I valued these services not only because they were more convenient in that it made clicking through and waiting for the aritcle to load no longer necessary, but also because there'd be less tracking of my interests this way.

I also have javascript disabled for 99% of the sites I visit, and am considering starting to use TOR for more of my browsing. It's really nobody's business what I'm reading, and it's a real pity the Internet wasn't built with more inherent privacy and anonymity features.

consz · on May 12, 2013

Agreed, I'm the same way, I probably haven't clicked an article on HN in weeks, I usually just read the comment sections of articles that have interesting titles.

onlyup · on May 12, 2013

Same, didn't even read this one

JoeAltmaier · on May 12, 2013

Yet that discussion is littered with uninformed pot-shots at the topic. We can hope that more than 6% of the HN comments come from folks who read/understand the topic I guess.

Btw how did you accumulate your '1 in 10' stats? Off the cuff? Can you think of a way to measure this? Because I don't think 1 in 10 articles 'deserve to be read'. Somebody DID read them, took the time to post them here. So for some audience at least they were meaningful.

gnosis · on May 12, 2013

"Btw how did you accumulate your '1 in 10' stats? Off the cuff?"

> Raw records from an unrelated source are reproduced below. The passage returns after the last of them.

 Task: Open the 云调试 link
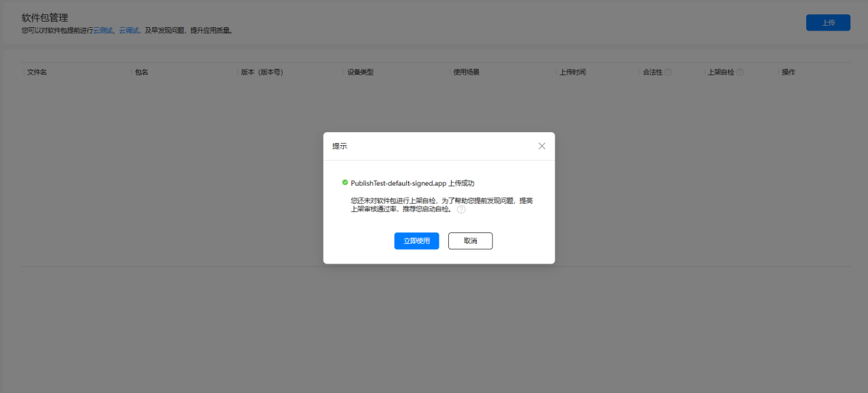click(x=128, y=30)
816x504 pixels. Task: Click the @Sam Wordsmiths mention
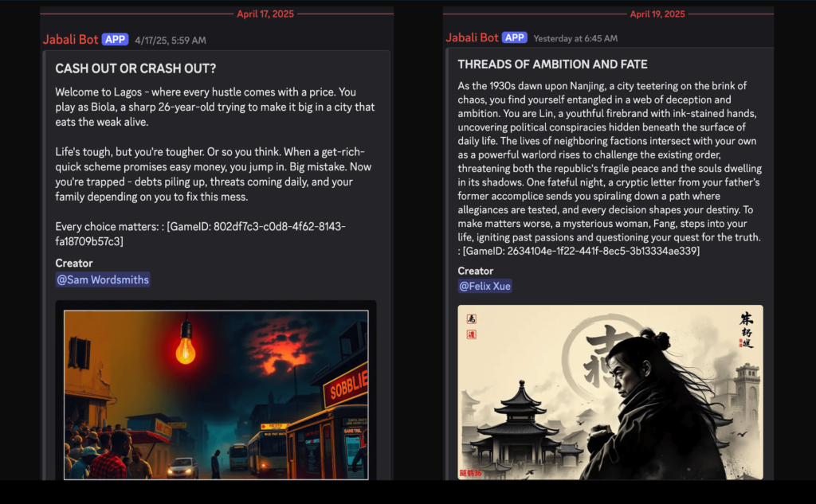[103, 279]
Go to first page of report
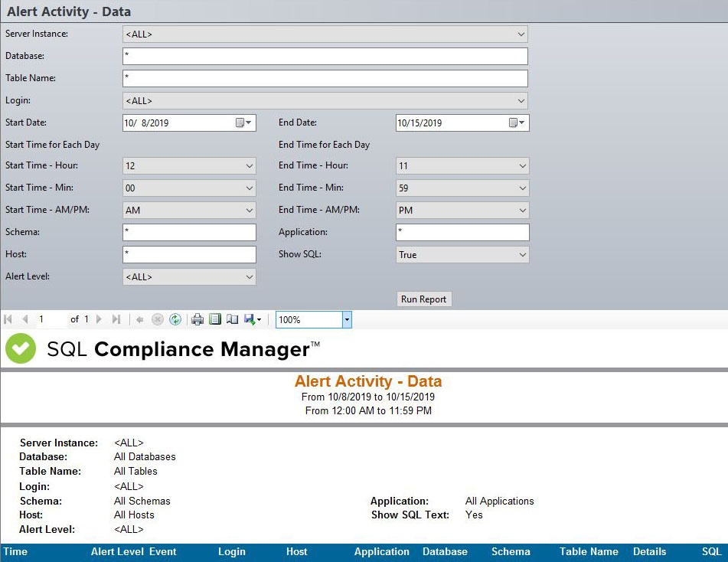This screenshot has height=562, width=728. (x=8, y=320)
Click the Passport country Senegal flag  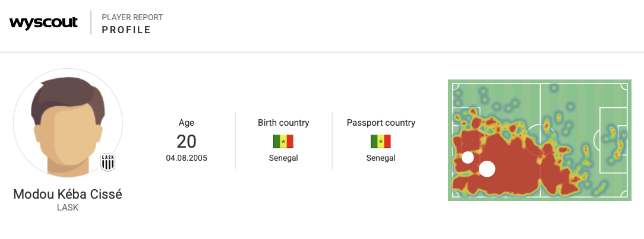coord(381,141)
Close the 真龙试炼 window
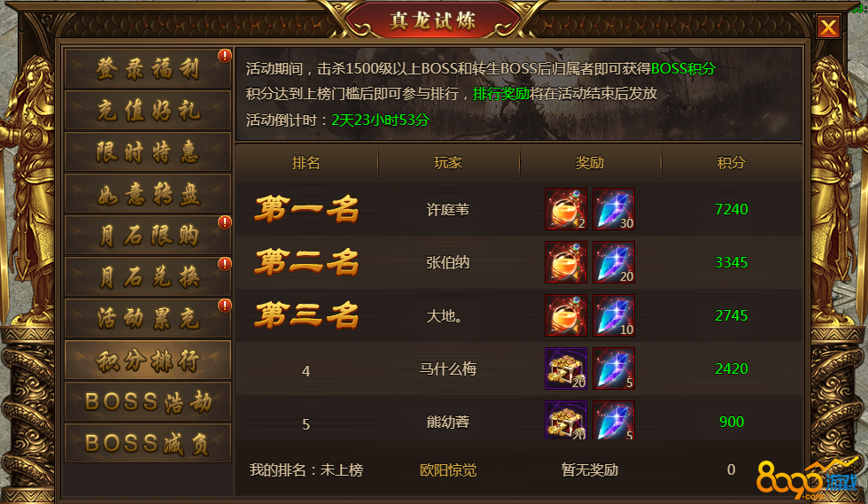 pos(828,27)
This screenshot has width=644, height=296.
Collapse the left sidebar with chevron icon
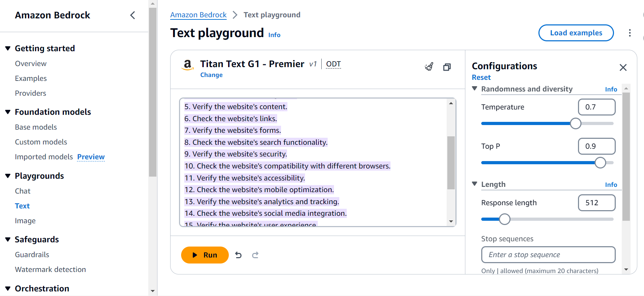point(133,15)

Yep. Just a rough estimate based on my sense of how many articles I actually bother clicking through to. Having a more accurate estimate of my own click-through rate would not be valuable to me, so I never bothered to try to find out.

"Can you think of a way to measure this?"

If I was interested in gathering such stats for myself, I suppose I could use a browser add-on to measure my HN use.

Alternatively, HN could start using indirect links. But I'm not sure if I'd stay with HN if they started doing that. I hate being spied upon, which is one major reason I stopped using Google, and would probably drop HN as well if they started going down that road. Not that HN really needs to do that, since they already know which HN discussion pages I open and what I write (which are reasons for me to start making myself a bit more anonymous in my HN use).

"Because I don't think 1 in 10 articles 'deserve to be read'. Somebody DID read them, took the time to post them here. So for some audience at least they were meaningful."

It all depends on who the audience is, doesn't it? If you aim for the lowest common denominator, you'll probably get a bigger audience. This is a major reason for much of the mainstream media content being such utter garbage (from my perspective).

Also, just because someone clicked through on an HN link doesn't mean that they liked what they found when they got there. The same goes for tracking of people clicking on "Like" buttons or even sending links to their friends.

People could have all sorts of reasons for clicking "Like" buttons that have nothing to do with them enjoying or even reading the content. And I can't count the number of times I've forwarded unread articles to friends because I thought it might be something they might be interested in, but that I had no interest in myself.

qu4z-2 · on May 13, 2013

Hah, it's like Slashdot all over again.

"You read the article? You must be new here!", etc

lenazegher · on May 12, 2013

These data are not being interpreted correctly. Analytics calculates time-on-page based on the time between loads of the google JS embedded in your pages. Any visitor who 'bounces' - that is, only visits a single page - only loads the JS once, so their time-on-page is recorded as 0 seconds, regardless of how long they actually spent on the page.

_mpf · on May 12, 2013

I`ve checked how it works with "Real-Time" option of the Google Analytics. When i closed a tab Google Analytics knew that i stopped reading the page (the on-line user counter was updated -1). Maybe it works different with a standard report (i didn`t read the code), but maybe not? They could use javascript browser events detection and i don`t think such a bug would remain unseen.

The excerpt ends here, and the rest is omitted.